• **Task requirements**:
When you reach the line containing "You are a computer-use agent. Viewport: 1200px" in the records below, start copying exactly, and stop once you have copied the line containing "Task: Click the FFT F(x) VI icon".

• **Extracted records**:
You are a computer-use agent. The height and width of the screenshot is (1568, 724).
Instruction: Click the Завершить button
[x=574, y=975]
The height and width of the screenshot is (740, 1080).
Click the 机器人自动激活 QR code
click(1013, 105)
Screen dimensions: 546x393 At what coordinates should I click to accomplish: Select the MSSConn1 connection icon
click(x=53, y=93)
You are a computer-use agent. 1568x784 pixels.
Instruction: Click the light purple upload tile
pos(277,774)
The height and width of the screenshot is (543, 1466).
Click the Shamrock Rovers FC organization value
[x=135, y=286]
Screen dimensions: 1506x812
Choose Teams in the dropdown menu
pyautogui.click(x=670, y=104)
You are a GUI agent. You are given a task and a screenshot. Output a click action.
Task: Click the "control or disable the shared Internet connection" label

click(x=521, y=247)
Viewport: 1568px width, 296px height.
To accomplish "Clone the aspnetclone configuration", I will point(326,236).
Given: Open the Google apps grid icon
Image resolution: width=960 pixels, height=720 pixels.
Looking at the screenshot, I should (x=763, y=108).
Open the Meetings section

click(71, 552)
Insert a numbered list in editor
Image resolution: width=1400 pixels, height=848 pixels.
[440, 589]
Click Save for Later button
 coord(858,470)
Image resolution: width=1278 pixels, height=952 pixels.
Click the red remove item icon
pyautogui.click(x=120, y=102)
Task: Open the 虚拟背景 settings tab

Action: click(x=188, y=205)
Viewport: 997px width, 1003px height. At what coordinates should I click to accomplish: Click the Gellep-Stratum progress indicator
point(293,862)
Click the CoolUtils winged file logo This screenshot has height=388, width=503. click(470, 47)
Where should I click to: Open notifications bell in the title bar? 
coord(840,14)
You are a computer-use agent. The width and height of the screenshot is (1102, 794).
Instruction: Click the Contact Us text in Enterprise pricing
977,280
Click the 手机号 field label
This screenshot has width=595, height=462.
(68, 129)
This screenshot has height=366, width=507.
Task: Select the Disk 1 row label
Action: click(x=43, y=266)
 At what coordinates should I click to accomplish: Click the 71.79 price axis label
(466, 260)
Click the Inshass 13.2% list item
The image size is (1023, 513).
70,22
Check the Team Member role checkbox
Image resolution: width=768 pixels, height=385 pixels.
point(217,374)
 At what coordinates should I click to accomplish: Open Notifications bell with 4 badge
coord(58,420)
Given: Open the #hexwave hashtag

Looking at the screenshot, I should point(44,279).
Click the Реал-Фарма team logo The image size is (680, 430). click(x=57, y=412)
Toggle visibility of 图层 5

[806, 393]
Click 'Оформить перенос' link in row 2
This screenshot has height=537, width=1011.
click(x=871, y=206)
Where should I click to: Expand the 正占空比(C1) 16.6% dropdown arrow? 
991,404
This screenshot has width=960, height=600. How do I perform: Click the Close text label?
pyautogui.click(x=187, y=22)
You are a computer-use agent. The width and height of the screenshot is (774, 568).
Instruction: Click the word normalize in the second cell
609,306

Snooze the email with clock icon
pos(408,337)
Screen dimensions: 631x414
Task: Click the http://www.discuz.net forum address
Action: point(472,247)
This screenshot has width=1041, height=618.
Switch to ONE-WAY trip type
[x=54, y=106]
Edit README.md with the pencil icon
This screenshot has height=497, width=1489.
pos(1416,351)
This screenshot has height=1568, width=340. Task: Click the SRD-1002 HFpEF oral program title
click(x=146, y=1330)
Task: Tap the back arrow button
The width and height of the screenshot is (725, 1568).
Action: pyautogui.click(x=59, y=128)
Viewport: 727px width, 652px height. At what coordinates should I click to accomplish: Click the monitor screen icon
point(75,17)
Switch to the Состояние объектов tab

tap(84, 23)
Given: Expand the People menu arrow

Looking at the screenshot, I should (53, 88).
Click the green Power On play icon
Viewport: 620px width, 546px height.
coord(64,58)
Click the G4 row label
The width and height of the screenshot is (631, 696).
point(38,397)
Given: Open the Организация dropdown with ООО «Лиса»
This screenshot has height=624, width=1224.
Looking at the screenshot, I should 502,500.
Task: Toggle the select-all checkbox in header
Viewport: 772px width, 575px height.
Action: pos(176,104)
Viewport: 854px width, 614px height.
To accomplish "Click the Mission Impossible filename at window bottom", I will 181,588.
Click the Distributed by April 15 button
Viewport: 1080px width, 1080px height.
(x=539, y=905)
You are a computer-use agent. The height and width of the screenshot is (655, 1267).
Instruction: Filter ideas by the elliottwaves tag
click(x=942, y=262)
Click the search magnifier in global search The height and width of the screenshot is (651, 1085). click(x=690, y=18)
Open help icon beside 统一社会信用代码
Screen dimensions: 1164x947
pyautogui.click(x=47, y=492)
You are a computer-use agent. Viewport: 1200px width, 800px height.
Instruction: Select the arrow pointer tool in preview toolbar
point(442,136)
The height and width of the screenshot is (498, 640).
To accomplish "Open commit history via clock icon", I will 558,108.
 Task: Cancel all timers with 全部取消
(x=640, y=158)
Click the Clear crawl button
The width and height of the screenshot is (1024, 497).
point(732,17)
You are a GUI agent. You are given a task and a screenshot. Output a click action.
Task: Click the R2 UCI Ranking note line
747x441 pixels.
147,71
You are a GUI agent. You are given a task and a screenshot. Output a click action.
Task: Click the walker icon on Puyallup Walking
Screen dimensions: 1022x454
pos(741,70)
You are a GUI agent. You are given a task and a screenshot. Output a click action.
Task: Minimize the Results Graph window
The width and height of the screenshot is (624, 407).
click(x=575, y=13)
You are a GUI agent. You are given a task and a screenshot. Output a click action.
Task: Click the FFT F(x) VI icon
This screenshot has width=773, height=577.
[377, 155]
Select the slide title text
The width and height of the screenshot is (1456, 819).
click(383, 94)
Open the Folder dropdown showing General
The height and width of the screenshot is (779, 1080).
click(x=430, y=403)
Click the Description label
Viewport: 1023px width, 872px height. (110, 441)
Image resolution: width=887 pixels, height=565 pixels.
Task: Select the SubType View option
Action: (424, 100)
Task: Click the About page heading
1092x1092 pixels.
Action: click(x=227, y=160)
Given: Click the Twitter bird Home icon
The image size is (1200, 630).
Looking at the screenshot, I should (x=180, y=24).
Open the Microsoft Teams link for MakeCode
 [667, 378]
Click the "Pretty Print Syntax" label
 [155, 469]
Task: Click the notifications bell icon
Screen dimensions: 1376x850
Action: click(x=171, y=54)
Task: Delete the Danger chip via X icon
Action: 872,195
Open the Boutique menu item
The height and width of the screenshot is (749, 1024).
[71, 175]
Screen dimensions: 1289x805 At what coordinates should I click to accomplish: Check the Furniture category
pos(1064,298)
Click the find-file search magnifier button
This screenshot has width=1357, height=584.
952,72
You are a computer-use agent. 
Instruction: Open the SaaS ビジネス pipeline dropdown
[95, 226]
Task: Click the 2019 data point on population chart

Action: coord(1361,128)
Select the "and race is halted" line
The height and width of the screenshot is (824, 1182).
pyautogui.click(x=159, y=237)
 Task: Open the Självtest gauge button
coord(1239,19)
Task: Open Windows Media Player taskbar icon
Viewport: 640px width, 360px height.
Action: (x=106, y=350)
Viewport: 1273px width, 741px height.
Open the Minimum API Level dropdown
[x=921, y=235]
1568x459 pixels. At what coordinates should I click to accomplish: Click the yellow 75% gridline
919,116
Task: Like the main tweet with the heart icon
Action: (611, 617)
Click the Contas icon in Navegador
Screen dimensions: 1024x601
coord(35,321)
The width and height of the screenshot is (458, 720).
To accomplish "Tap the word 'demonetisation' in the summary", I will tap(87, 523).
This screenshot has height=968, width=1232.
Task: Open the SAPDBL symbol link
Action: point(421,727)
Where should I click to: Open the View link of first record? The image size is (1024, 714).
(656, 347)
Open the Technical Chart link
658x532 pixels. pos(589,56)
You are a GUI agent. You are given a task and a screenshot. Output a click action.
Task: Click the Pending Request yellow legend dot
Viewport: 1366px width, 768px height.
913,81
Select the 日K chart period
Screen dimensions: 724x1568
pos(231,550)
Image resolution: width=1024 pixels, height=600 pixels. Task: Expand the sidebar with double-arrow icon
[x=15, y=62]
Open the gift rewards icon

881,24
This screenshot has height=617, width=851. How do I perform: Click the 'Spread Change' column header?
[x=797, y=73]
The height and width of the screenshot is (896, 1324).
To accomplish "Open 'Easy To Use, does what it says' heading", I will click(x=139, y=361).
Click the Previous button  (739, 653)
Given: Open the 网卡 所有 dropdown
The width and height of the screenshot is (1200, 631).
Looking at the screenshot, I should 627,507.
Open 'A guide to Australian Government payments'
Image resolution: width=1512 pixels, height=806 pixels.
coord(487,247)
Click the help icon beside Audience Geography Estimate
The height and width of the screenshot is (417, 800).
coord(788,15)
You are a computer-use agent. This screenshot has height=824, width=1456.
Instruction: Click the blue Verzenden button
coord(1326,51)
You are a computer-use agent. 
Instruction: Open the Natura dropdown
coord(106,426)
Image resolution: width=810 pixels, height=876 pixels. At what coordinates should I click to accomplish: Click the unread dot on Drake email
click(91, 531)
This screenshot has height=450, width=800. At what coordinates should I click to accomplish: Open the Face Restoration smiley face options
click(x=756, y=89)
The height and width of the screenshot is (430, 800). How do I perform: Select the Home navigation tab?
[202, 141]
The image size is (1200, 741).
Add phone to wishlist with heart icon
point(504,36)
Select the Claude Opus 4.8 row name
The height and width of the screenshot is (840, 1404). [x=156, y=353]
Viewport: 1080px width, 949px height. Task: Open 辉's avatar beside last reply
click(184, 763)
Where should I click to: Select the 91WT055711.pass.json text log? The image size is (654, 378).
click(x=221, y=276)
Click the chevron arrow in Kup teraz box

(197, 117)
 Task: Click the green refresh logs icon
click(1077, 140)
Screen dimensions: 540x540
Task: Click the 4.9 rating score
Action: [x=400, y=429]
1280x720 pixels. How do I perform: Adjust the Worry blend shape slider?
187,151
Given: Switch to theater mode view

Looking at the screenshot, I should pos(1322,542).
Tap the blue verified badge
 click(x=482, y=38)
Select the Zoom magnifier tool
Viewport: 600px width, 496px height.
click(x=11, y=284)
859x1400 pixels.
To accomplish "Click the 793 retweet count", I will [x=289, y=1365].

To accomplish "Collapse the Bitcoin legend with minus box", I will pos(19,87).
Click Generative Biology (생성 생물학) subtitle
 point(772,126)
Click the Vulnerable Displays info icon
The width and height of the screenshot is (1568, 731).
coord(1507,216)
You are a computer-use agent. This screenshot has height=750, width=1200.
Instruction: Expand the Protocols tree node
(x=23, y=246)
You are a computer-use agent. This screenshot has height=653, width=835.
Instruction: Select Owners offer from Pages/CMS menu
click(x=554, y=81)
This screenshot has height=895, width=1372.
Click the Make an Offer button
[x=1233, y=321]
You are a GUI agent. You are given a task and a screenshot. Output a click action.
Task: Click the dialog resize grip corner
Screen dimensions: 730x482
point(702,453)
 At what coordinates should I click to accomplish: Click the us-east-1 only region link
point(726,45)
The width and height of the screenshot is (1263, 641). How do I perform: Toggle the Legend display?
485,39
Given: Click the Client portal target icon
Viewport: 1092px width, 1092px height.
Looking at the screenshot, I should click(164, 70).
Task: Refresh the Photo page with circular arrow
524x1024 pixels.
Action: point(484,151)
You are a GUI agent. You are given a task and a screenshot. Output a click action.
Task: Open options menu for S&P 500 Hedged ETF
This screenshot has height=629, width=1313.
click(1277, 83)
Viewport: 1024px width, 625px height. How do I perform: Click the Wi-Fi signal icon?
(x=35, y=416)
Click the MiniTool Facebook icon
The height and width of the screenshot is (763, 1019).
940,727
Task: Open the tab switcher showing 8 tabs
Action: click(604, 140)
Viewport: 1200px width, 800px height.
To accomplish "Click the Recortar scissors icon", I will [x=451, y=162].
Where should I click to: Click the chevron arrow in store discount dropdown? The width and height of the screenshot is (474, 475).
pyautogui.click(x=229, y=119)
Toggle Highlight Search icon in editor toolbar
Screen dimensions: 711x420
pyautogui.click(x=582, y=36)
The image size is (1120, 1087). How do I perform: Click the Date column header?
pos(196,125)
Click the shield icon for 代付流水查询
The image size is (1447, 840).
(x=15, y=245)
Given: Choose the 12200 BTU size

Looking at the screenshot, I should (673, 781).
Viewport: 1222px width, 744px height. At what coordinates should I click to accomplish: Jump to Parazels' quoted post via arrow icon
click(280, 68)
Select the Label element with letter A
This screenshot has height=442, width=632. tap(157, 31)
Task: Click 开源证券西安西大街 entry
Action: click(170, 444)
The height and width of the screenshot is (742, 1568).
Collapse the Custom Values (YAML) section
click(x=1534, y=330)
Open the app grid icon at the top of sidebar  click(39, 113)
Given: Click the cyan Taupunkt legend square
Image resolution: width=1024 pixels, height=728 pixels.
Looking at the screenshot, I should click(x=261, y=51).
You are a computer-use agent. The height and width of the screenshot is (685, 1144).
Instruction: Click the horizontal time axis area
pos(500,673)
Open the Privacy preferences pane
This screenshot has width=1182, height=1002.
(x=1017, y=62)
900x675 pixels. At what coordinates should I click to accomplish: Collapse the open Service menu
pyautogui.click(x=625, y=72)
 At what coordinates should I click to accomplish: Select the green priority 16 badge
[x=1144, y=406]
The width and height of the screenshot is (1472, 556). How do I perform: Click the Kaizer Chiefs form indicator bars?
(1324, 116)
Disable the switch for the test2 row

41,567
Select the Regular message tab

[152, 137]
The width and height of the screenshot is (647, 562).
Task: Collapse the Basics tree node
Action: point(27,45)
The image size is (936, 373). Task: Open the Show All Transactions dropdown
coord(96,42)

• **Answer for this exercise**:
You are a computer-use agent. Viewport: 1200px width, 800px height.
Instruction: Select the arrow pointer tool in preview toolbar
point(442,136)
The height and width of the screenshot is (498, 640).
To accomplish "Open commit history via clock icon", I will 558,108.
 Task: Cancel all timers with 全部取消
(x=640, y=158)
Click the Clear crawl button
The width and height of the screenshot is (1024, 497).
point(732,17)
You are a GUI agent. You are given a task and a screenshot. Output a click action.
Task: Click the R2 UCI Ranking note line
747x441 pixels.
147,71
You are a GUI agent. You are given a task and a screenshot. Output a click action.
Task: Click the walker icon on Puyallup Walking
Screen dimensions: 1022x454
pos(741,70)
You are a GUI agent. You are given a task and a screenshot. Output a click action.
Task: Minimize the Results Graph window
The width and height of the screenshot is (624, 407).
click(x=575, y=13)
You are a GUI agent. You are given a task and a screenshot. Output a click action.
Task: Click the FFT F(x) VI icon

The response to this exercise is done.